PVE Logging

Gabgobie · Mar 30, 2024

Good evening everybody,

first of all I would like to thank the you for this awesome project.

Since I have just experienced a boot drive failure caused by the write load, I have been looking into ways to reduce the load on my drives. While doing so, I've seen that a lot of the write load is produced by the logs. Therefore I am looking into disabling logging to disk and using a dedicated log aggregation VM with its own drive for that. Maybe we can turn this thread into a tutorial in the long term. For now my intention is to document the path I am taking in this regard.

So far, there are some unknowns to me here. Btw I am on PVE8.1.10

- How do I disable all logging to disk in PVE?
Taking a look at the wiki, the logging service should be rsyslogd but there is only one file in /etc/rsyslog.d/ (which is postfix.conf) and everything is pointing me to think that it is actually journald. After setting Storage=none in /etc/systemd/journald.conf, no logs show up in the GUI which would be expected and when calling journalctl I get a message telling me that there are no logs available.

Bash:

root@pve1:~# journalctl
No journal files were found.
-- No entries --

So far so good.

But taking a look at the ls /var/log output there are still files being generated and if I delete the folder I won't have access to the WebUI as pveproxy will fail if its access.log file doesn't exist so it seems to circumvent the journald log.
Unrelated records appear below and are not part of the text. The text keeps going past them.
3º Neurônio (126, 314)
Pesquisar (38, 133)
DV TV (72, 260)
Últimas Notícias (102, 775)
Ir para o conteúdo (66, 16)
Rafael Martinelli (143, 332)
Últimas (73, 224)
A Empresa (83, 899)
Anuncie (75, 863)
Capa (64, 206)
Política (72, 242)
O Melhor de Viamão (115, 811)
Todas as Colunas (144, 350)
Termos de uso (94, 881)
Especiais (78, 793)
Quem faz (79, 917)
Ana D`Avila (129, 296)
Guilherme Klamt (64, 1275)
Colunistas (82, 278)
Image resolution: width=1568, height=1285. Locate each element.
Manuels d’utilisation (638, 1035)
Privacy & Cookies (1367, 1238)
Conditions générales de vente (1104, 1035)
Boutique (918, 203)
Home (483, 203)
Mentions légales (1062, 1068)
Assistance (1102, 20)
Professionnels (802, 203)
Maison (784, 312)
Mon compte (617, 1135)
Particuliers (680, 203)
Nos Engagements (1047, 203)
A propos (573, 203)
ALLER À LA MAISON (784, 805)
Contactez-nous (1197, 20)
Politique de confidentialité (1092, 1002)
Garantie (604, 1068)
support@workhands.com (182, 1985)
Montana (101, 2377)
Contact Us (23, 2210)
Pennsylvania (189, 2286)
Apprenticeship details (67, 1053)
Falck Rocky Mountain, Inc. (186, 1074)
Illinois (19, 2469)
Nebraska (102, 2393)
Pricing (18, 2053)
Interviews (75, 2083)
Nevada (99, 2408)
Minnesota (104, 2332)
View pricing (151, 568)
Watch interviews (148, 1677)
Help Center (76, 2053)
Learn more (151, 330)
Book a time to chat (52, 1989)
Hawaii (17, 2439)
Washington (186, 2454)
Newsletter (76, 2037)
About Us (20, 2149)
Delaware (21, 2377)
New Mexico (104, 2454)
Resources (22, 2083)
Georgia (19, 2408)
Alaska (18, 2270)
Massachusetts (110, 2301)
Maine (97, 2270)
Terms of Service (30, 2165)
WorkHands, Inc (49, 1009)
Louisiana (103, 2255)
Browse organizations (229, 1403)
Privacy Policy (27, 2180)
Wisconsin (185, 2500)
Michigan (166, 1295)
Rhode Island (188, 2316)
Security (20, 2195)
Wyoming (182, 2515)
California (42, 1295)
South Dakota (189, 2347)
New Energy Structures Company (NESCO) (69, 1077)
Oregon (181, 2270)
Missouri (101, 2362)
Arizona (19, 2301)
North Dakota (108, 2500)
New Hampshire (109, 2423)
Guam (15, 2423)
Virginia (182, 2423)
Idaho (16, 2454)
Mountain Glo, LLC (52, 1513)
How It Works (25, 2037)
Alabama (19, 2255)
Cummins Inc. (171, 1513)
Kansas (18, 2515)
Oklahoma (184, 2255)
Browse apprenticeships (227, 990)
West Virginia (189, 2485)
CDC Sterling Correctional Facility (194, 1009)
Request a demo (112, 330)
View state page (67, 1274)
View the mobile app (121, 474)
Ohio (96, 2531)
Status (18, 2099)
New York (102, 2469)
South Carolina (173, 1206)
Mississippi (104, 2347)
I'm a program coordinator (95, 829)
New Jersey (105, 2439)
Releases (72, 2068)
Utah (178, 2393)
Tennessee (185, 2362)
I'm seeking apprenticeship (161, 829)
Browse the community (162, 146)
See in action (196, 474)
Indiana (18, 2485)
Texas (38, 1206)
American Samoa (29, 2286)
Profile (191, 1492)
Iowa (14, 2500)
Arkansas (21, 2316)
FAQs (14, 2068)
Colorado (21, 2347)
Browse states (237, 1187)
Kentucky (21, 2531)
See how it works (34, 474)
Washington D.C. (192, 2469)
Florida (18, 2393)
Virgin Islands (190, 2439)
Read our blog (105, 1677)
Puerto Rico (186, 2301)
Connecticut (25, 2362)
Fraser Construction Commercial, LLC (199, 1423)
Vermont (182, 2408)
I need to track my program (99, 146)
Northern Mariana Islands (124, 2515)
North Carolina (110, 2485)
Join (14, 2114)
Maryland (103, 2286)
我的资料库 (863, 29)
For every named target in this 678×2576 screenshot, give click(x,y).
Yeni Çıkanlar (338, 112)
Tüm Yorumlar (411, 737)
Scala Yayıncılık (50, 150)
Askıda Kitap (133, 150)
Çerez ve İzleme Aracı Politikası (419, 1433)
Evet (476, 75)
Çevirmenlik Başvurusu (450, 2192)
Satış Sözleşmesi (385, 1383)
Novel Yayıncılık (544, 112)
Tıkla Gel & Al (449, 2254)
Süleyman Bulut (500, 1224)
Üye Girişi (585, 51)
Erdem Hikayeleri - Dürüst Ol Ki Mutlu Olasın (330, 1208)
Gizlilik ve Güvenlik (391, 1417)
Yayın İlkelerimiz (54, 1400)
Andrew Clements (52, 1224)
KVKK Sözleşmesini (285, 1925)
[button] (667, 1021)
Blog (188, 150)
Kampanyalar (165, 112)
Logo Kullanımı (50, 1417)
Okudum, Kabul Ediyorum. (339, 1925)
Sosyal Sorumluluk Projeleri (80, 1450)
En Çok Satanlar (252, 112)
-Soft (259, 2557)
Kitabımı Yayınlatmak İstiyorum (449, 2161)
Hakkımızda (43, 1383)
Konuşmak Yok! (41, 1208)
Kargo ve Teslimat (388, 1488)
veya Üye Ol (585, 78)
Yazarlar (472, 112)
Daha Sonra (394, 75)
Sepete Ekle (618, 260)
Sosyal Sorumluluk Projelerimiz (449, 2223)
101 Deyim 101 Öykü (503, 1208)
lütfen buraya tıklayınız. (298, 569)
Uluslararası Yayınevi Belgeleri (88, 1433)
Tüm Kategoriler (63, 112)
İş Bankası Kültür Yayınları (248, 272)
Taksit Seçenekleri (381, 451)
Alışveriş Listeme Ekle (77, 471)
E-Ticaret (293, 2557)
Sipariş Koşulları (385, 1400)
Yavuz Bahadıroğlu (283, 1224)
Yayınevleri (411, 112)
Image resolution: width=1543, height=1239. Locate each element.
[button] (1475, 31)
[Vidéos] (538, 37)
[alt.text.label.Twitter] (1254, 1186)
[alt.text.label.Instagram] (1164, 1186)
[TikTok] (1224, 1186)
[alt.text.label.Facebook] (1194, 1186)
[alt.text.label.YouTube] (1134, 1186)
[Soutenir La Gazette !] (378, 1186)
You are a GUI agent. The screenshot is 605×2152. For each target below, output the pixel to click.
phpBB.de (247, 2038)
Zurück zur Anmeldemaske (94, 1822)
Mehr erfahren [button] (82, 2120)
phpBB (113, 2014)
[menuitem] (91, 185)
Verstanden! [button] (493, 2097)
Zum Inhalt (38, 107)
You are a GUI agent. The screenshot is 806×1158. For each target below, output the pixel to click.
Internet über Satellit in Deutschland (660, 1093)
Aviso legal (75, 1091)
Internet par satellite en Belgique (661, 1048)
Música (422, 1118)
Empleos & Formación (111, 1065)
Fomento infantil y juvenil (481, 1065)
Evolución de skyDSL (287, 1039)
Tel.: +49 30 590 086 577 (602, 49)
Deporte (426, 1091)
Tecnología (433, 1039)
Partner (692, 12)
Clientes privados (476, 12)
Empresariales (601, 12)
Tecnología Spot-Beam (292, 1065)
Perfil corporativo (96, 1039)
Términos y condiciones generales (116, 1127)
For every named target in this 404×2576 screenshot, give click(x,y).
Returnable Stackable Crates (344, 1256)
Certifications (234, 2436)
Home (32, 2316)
After restoring the /var/log/pveproxy/access.log directory and file (including permissions), it will work fine again.

Bash:

root@pve1:~# ls /var/log
alternatives.log  btmp  chrony  ifupdown2  lastlog  private  pve  pve-firewall.log  pveproxy  README  wtmp

Am I right in suspecting that they are circumventing journald and how would I get them to stop logging to disk/use journald so I can send those logs to the aggregation system?

- What options are there for me to use for log aggregation?
From the PVE GUI I can see that InfluxDB and Graphite are supported for metrics out of the box but does that include logs? Are they still going to work when journald's storage setting is set to none or would I have to set the server to forward logs to in the journald.conf?

Best,
Gab

Gabgobie · Mar 31, 2024

Further reading has brought me to this thread which has an answer to the pveproxy log issue although it hasn't gotten much attention.

It suggests symlinking /var/log/pveproxy/access.log to /dev/null which seems to work to get rid of it writing to disk although I can't say I am a big fan of the solution as it would also prevent me from getting these logs to my log aggregation system. I would much prefer if pveproxy would log to journald so there is a unified way of getting logs.

One could also move it to RAM by using the following /etc/fstab entry: tmpfs /var/log/pveproxy/ tmpfs defaults,uid=33,gid=33,size=1024m 0 0, however this would still defeat the purpose of a unified logging system.
I also expect the above-mentioned method to cause issues as the log of pveproxy can be quite a lot and I don't know how it handels being out of space. Going by the thread I linked in the first line, I would expect for space to run out within the first 24h.

Are there any good reasons I am missing for not having pveproxy log to the standard logging service? The same goes for any other services that still appear in /var/log.

Gabgobie · Apr 2, 2024

I'm back.

DISCLAIMERS:
This is my first time looking at Perl code and everything I think to know about Perl is from websearches I did to understand the behavior of the code I was inspecting.
I haven't had the time to test what happens in case the log files run out of space. It could potentially brick parts of the system in unforseen ways until the next reboot which would clear the dedicated log storage.

For pveproxy, taking a look at the source, the log file is hard-coded in line 106 to be written to /var/log/pveproxy/access.log and this file is automatically rotated. It is used for both pveproxy and spiceproxy.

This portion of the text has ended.